O presidente Donald Trump suspendeu a sanção de um projeto de lei bipartidário voltado à habitação popular, condicionando o ato à aprovação imediata do SAVE America Act pelo Congresso. A decisão, comunicada via Truth Social, cancelou a cerimônia de assinatura que estava prevista para esta quarta-feira. O projeto habitacional, que havia sido aprovado na Câmara com ampla margem de 358 votos a 32, visava combater a crise de acessibilidade no país, incluindo medidas para aumentar a oferta de imóveis e limitar a participação de grandes investidores institucionais no mercado residencial. Em contrapartida, o Executivo defende que a aprovação do SAVE America Act, que impõe exigências como a prova de cidadania para o registro de eleitores e o uso de documento com foto, constitui uma emergência nacional.

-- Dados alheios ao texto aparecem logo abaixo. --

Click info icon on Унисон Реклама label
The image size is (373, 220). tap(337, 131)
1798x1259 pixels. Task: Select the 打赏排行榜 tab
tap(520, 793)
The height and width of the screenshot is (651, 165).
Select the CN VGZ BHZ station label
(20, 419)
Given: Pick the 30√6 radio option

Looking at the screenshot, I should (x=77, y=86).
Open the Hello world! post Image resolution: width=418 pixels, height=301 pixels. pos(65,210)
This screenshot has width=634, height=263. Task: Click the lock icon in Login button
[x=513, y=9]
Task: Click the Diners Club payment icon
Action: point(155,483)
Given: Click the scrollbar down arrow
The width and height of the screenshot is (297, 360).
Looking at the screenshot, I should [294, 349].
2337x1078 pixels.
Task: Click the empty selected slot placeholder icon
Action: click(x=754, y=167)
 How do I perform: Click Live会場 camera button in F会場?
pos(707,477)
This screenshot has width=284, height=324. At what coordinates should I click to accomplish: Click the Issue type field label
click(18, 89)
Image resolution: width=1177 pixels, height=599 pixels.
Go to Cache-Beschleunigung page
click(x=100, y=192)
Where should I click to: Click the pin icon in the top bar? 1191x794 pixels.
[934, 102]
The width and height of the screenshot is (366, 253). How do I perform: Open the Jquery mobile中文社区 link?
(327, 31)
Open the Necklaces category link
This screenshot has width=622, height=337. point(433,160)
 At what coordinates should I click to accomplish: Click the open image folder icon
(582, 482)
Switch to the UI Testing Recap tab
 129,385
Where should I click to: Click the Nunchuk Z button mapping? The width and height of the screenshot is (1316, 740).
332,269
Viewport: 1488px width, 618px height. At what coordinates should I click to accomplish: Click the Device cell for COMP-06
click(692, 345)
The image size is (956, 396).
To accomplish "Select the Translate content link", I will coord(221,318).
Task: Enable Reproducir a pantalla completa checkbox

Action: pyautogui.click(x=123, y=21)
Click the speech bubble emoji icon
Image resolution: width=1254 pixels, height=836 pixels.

A manobra é vista por analistas como uma estratégia de pressão política que vincula uma pauta social de amplo consenso a uma agenda de reforma eleitoral controversa. A decisão gerou frustração entre parlamentares, inclusive aliados, que viam na lei de habitação um marco de cooperação bipartidária e temem que o cancelamento da cerimônia prejudique o marketing político do governo antes das eleições de meio de mandato. O movimento de Trump também expôs divisões internas no Partido Republicano, com líderes no Senado alertando que não possuem os votos necessários para superar a obstrução parlamentar exigida pelo presidente, complicando a viabilidade de pautas que dependem de negociação entre as bancadas.

Embora o presidente utilize a retenção da assinatura como alavanca política, a legislação habitacional pode entrar em vigor automaticamente caso o Executivo não tome uma decisão formal dentro do prazo constitucional de dez dias enquanto o Legislativo estiver em sessão. O impasse levanta incertezas sobre o futuro da regulação do mercado imobiliário e a estabilidade da agenda legislativa sob a atual gestão. O presidente reafirmou, em conversas privadas e públicas, que não aceitará compromissos que diluam a lei eleitoral que defende, evidenciando a crescente polarização em torno das reformas propostas pelo governo em um contexto de preocupação pública com o custo de vida.